Friday, March 13, 2015

March 11, 2015 Article

The Old Coot unveils your future.
By Merlin Lessler

This is a heads up for those of you over 50 and heading toward Old-Cootville. People younger than 50 don’t think they’ll ever get there, that their youth is eternal. But you people in your 50”s have come to realize, “Yes, I will get old someday!” Your body has provided enough evidence at the mid-century mark to know it’s true, though you cling to the belief that it is way, way off in the misty future. It is! In years. But, those decades will fly by so fast your head will spin, like mine does every day when a mirror, a limp, or the failure of some body part shows signs of malfunction and slaps me “up-side-the-head” with a, “I told you eons ago that this was comings.”
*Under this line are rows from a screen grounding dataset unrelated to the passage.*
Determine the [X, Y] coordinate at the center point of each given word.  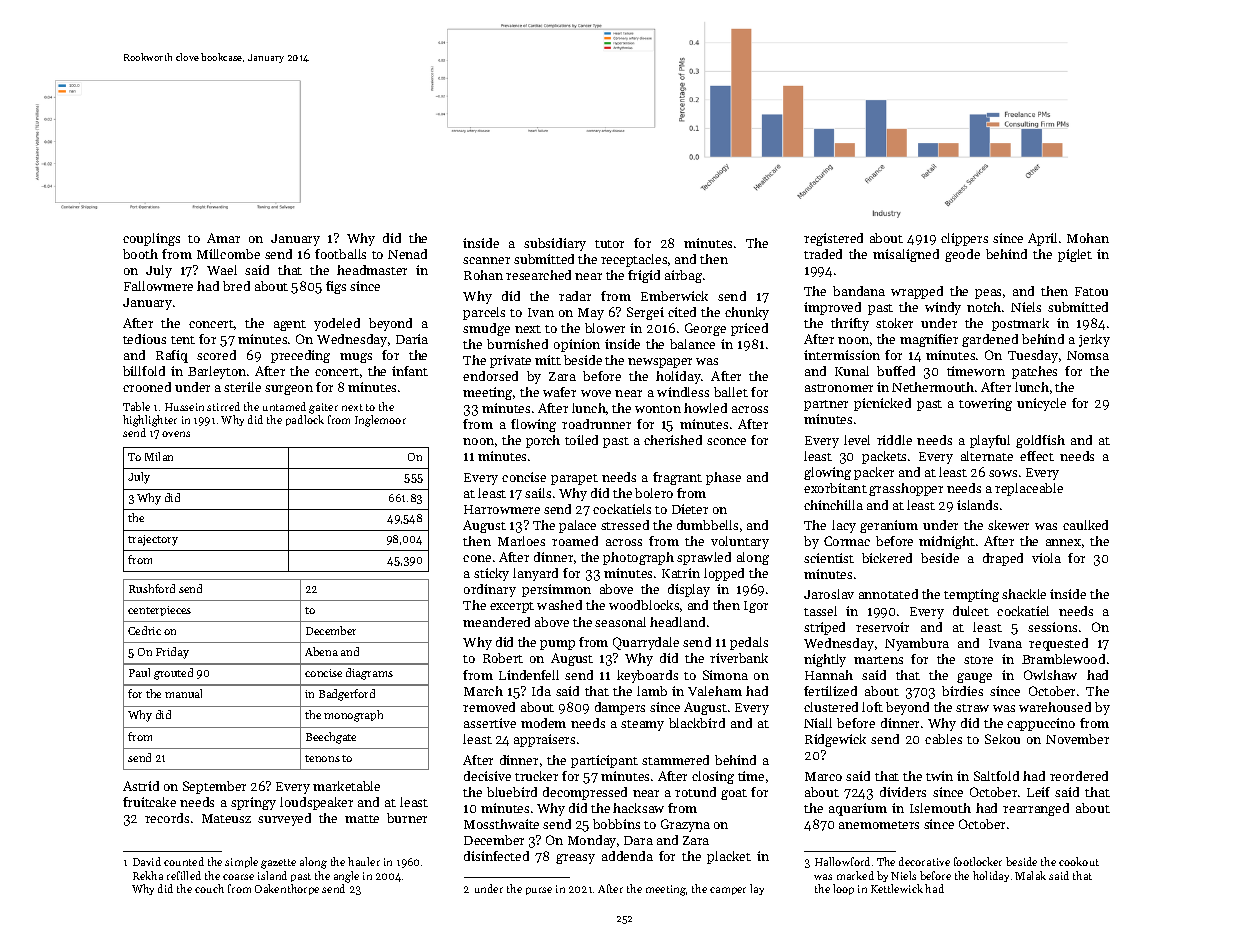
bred [236, 286]
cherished [673, 440]
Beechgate [331, 738]
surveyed [284, 819]
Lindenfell [529, 675]
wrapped [917, 292]
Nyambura [917, 644]
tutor [609, 244]
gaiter [323, 408]
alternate [987, 456]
The funny thing about it is you never fully accept it. If you are a jogger, you switch to speed walking and then just plain walking. Golfers learn to live with scores 5, 10 or 15 strokes higher than when in their prime. You give up showing your children and grandchildren how you can still do a running front flip in the back yard. Handrails start to come into use. You adjust. Sort of, but still think in the back of your mind that it’s a temporary aberration, you’ll soon recover and be your old self, that your trick knee will shape up and you can do some moderate jogging. Then, you cross the street and a car coming fast around the corner gets you scurrying to the curb; you finish your escape with a limp and a new pain that reminds you of the lie you’ve been telling yourself.

Still, you continue to think, this old man thing might be temporary, because the aches and ailments ease up, even disappear, but soon enough, new ones come your way. That sore knee feels OK but now your neck won’t turn to the left. The stiffness lessens and your foot gets floppy, making you stumble every other step. It goes away and a series of leg cramps hit you every time you sit for any length of time. Usually in a public place like a restaurant where you have to jump up to kick it out, much to the chagrin of your dinning partners. It’s a game of Russian roulette. You never know what’s going to come out of the barrel in the old-man-gun.

So you’re 50, and now depressed, because some old coot read your tarot cards. It doesn’t have to be that way. You can look at it as the greatest adventure of your life; on par with climbing Mount Everest. It’s just that the elevation isn’t quite as lofty, just to the top of a set of stairs. You don’t hear me complaining. I look on it as one of those “glass half full” things; it could be a lot worse; my memory could fail and I’d start to repeat myself, or my memory could fail and I’d start to repeat myself.


March 4, 2015 Article

The Old Coot is a matchmaker.
By Merlin Lessler

A lot of single people sign up with E-Harmony-Dot-Com, Matchmakers or some other such organization in search of the perfect mate. They fill out complicated questionnaires, then a computer program produces a list of likely matches: people with similar backgrounds, worldviews and other characteristics that supposedly determine long-term compatibility, but they miss a critical screening tool, the old coot coffee shop test.

It works like this. You get a candidate’s name from the match making company, then arrange to meet at a coffee shop (Starbucks and Dunkin Donuts are the best for this process, but other places that have lines and require choices will work too). Tell the prospect to wear a red scarf and you’ll do the same. Get there early, hide the scarf and sit in a discrete location where you can watch the line. If the candidate is a type “X”, they will walk to the counter and say something like, “I’ll have a medium coffee, cream, no sugar,” and hand the clerk cash or a credit card and complete the transaction. (If it’s a Starbucks they can’t say medium with cream; they have to say “Grande, with room, and put the cream in themselves at the little table off to the side.)

A type “Y,” on the other hand, will only step up to the counter after the person behind them in line taps them on the shoulder and says, “It’s your turn.” The clerk says, “How may I help you?” Y stares back with a look that makes you think they were asked to name the capital of North Dakota and its population. After an awkward pause, Y responds with, “What’s good?” Now understand, Y has been in line for many, many minutes, gazing at the menu, the racks of donuts and the display case of specialty treats. The server responds with, “Everything! What do you like?” And, starts making suggestions. The banter goes back and forth. Suggestions are discarded, one by one. Eventually, Y changes from a “don’t-know-what-I-want” customer to a fussy customer. “I’ll have a medium coffee, one-half regular and one-half decaf, two and one-half sugars, a shot of espresso, a squirt of whip cream, half & half on the side and make sure you add some ice. Your coffee is always too hot.”

And yet, it’s not over; it’s time to pay, which comes as a shock to Y. He/she (this isn’t a sexist thing; both men and women can be a Y.) starts to fumble, patting pockets or digging deep in a purse, finally locating cash or a credit card to present to the clerk. Payment is made and then Y says, “Oh! I need a bagel; what kind do you have?”  The whole process starts all over again. The people in line behind Y look at each other and roll their eyes.


Now, it’s time for you to decide whether to put on the red scarf, or not. No matter how it comes out, at least you’ve had an interesting people-watching experience. Us old coots do it all the time. We’re not looking for a mate; we just love watching the show.